On 4 January 1998, 19-year-old Dini Haryati was last seen leaving her workplace at about 11:00 PM, after she completed her routine night shift. However, she never returned home that night. She also never turned up for work during her morning shift two days after her disappearance. Dini was then reported missing.

On the morning of 6 January 1998, two days after Dini disappeared, a gardener was busy cutting grass in an area nearby Woodlands MRT station when she discovered the semi-naked corpse of a girl, who was only wearing a white shirt and had bruises on her head, neck and abdomen. The discovery was promptly reported to the police, and they arrived at the scene. Based on the identification found on the victim, whose black pants, underwear and shoes were found discarded nearby, the police identified the victim as Dini Haryati. A forensic report confirmed that Dini was raped before being strangled and bludgeoned on the head by a blunt and hard instrument. The cause of Dini's death was a skull fracture caused by blunt force trauma.

Dini's father flew from Indonesia to Singapore to identify his daughter's remains, and was devastated over the death of Dini. At the mortuary, he was accompanied by over 30 friends, colleagues, and representatives of the Indonesian embassy in Singapore. At the time of her death, Dini had one more week before completing her training in Singapore and originally wanted to return to Indonesia to celebrate Hari Raya with her family and invite her Singaporean friends over. A counsellor with the embassy stated that there were many young students from Indonesia and other countries who came to Singapore for hotel industry training courses, and hoped that there could be measures taken to ensure the safety of these students and prevent similar cases from happening.

==Investigations==
The rape and death of Dini Haryati was classified as murder, and police investigations began to solve the case.
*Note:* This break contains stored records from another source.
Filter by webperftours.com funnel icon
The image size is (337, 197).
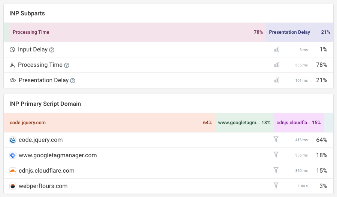276,186
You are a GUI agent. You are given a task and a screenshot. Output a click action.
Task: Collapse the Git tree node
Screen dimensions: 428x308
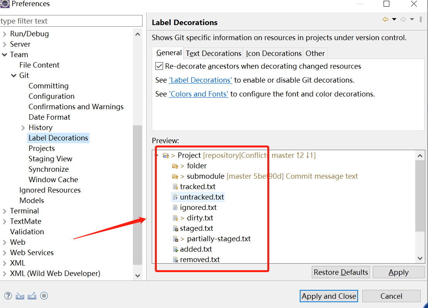pyautogui.click(x=14, y=76)
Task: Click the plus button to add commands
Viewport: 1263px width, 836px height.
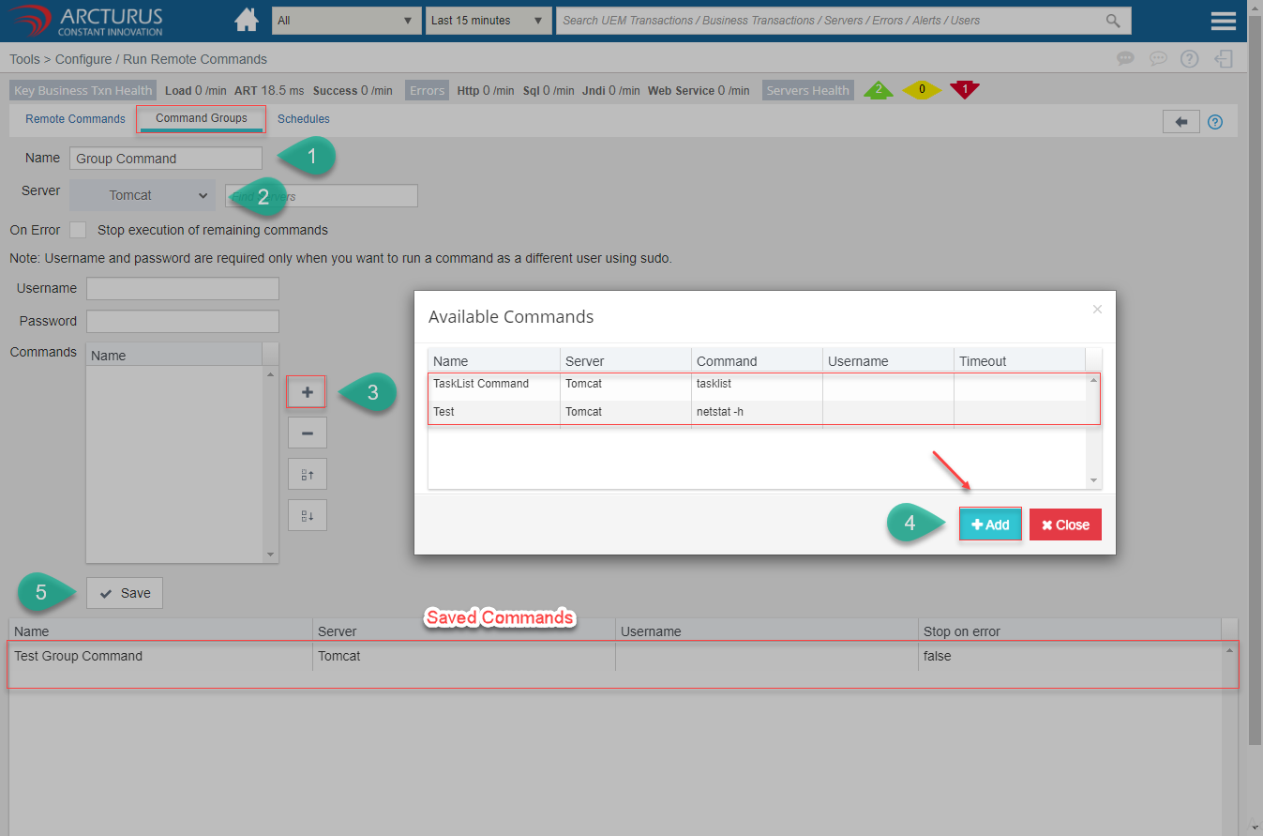Action: coord(307,392)
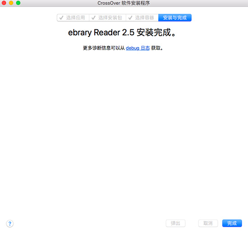This screenshot has width=248, height=232.
Task: Click the checkmark icon beside 选择容器
Action: (x=130, y=18)
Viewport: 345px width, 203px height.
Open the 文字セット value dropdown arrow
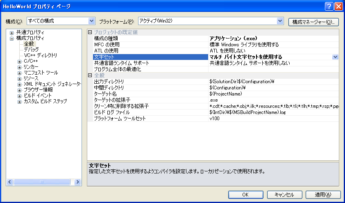335,57
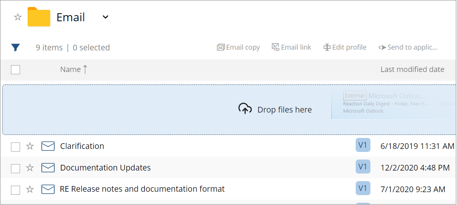Click the Email copy toolbar button
Screen dimensions: 457x205
point(239,47)
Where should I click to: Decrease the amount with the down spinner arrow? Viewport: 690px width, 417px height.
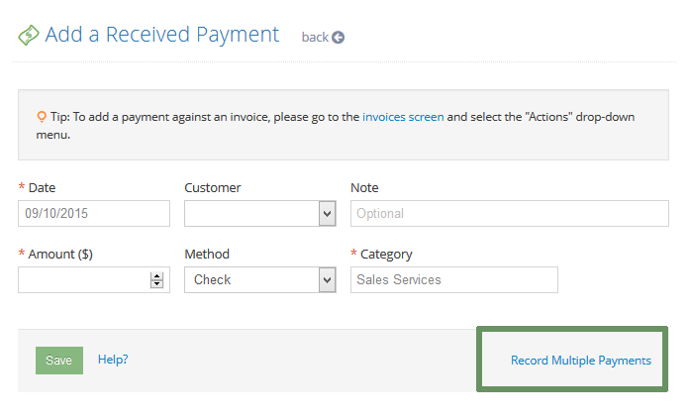click(x=156, y=283)
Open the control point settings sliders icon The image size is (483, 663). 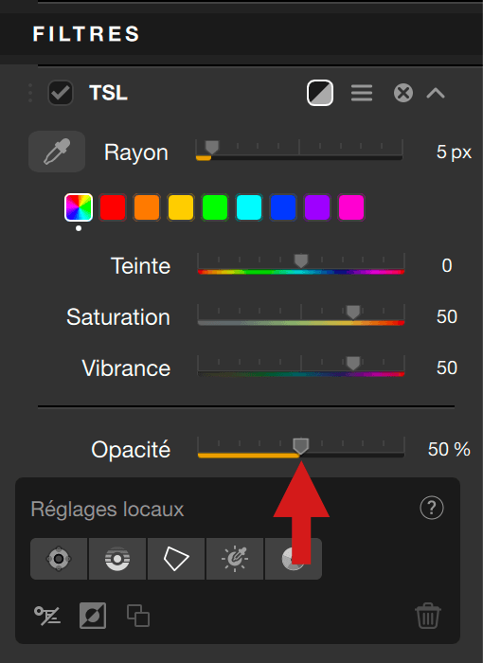(47, 616)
Under the laws of Singapore, any offenders found guilty of murder would be sentenced to death by hanging, and the punishment for the rape was up to twenty years in prison, in addition to either a fine or caning, up to 24 strokes.

The police ascertained through their investigations that prior to her death, Dini had boarded a bus from her workplace and later boarded a MRT train to go back home. Dini was speculated to have last walked on a concrete pathway outside the Woodlands MRT station before she was attacked by her rapist, who possibly knocked her unconscious and dragged her to the bushes to sexually assault the girl before killing her. The path was frequently used by lone women who wanted to take a shortcut home, and several of these women told the press that the murder led them to feel uneasy about walking alone at night.
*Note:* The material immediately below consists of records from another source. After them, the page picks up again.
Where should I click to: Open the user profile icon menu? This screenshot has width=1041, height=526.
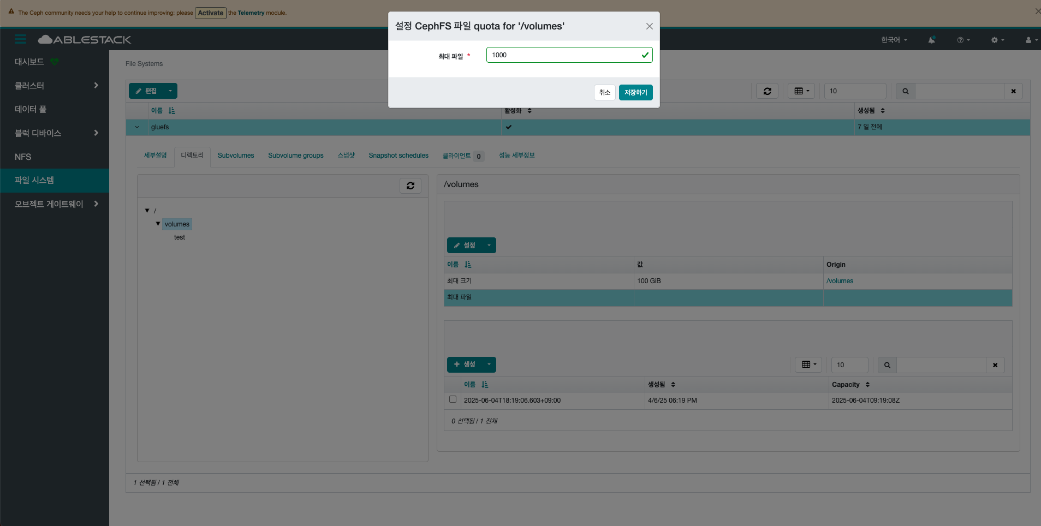pyautogui.click(x=1031, y=40)
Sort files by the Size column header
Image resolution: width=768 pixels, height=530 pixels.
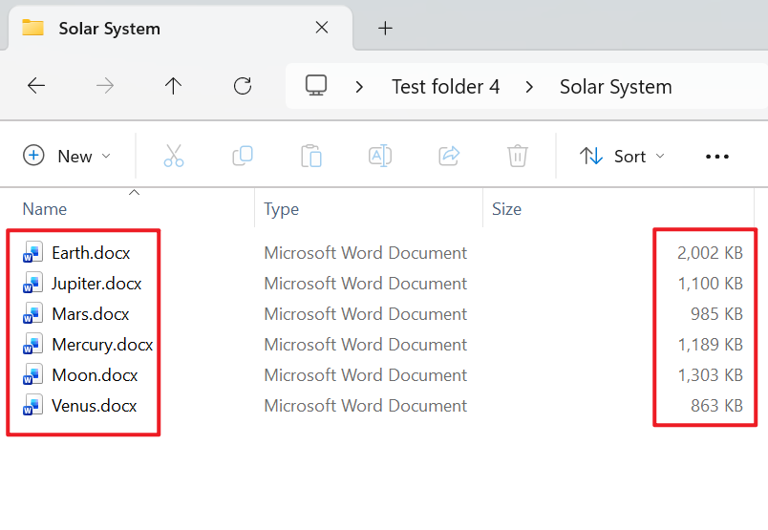tap(506, 209)
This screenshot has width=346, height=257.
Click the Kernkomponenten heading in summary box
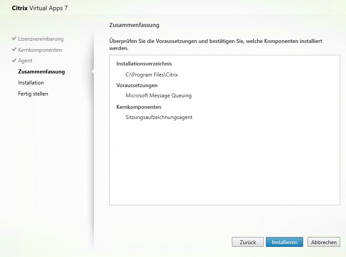click(x=138, y=107)
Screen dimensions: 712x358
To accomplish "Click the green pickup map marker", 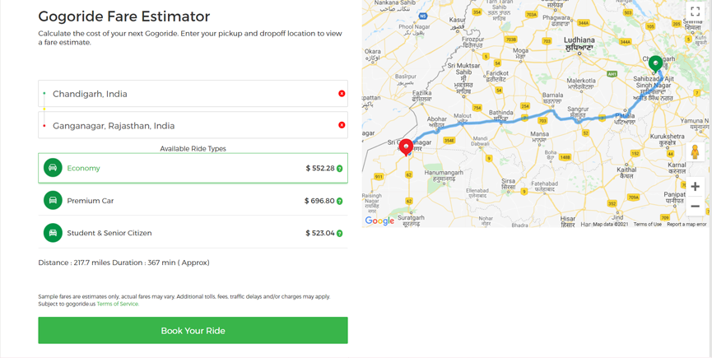I will [x=655, y=63].
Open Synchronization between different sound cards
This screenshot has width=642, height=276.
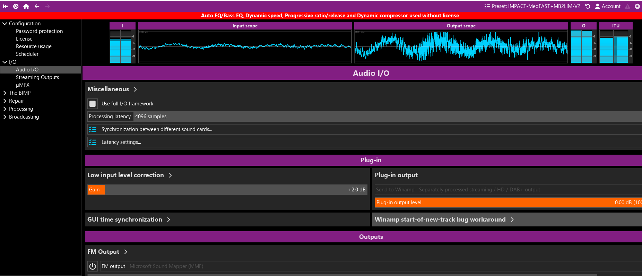click(157, 129)
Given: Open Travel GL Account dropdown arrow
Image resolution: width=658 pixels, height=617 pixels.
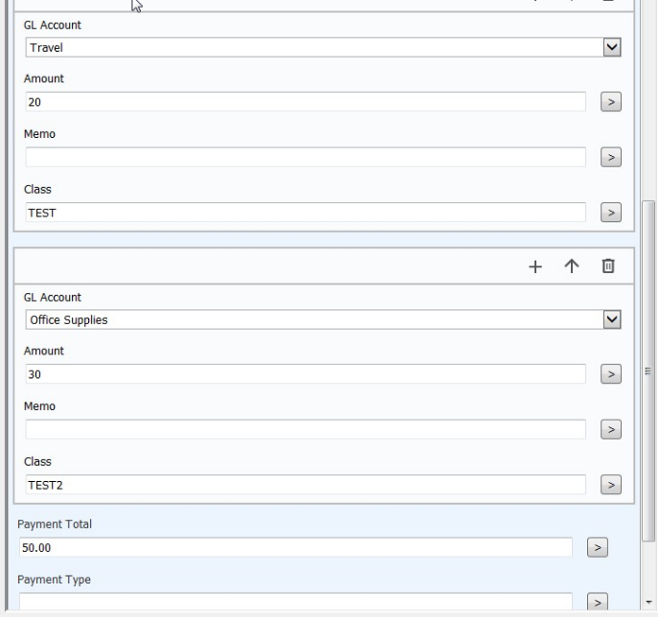Looking at the screenshot, I should click(612, 48).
As part of their investigations, the police interviewed over 300 foreign workers living in nearby dormitories, but could not find any suspects, and no murder weapons were recovered. In light of the increasing rate of murder cases, with 13 reported cases between January and February 1998 (including Dini's case and the murder of Iordanka Apostolova), the police assured the public that they would spare no effort to solve these cases and not to lose confidence, as they managed to crack five out of these cases within a short time. Residents living near the area where Dini was murdered were also shocked and fearful for the safety of their female family members, with one concerned resident, who had two teenage daughters, writing to the national newspaper The Straits Times that there should be more lights set up in these secluded areas to ensure no one, including her daughters, would encounter the same fate as Dini.

Three months after Dini was killed, Singaporean crime show Crimewatch re-enacted the murder case and it aired on television in April 1998. The episode covering Dini's killing included a public appeal for information or witnesses to help solve the case, with the assurance that all information would be kept strictly confidential.
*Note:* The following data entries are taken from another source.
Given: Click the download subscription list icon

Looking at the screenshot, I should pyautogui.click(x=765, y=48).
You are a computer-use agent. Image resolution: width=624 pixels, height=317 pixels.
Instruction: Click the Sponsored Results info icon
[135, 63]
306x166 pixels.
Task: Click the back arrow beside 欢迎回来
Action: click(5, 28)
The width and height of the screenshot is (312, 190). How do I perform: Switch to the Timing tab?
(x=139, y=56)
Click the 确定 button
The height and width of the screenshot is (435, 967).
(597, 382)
However, in spite of the police's efforts to crack the case, the case of Dini Haryati's murder remains unsolved as of today.

==Aftermath==
Two years after Dini Haryati was raped and killed, another brutal rape-murder occurred at Bukit Batok Nature Park, where 29-year-old financial executive Linda Chua was attacked by a rapist while she was jogging, and brutally raped and beaten by her assailant. Chua died eight days later, on 14 February 2000, while receiving treatment for her injuries. Her attacker was never identified or caught despite extensive police investigations. In light of Chua's murder, Dini's cousin told the press that it was disheartening to hear that another young woman had ended up the same way as Dini, whose killer remained unapprehended.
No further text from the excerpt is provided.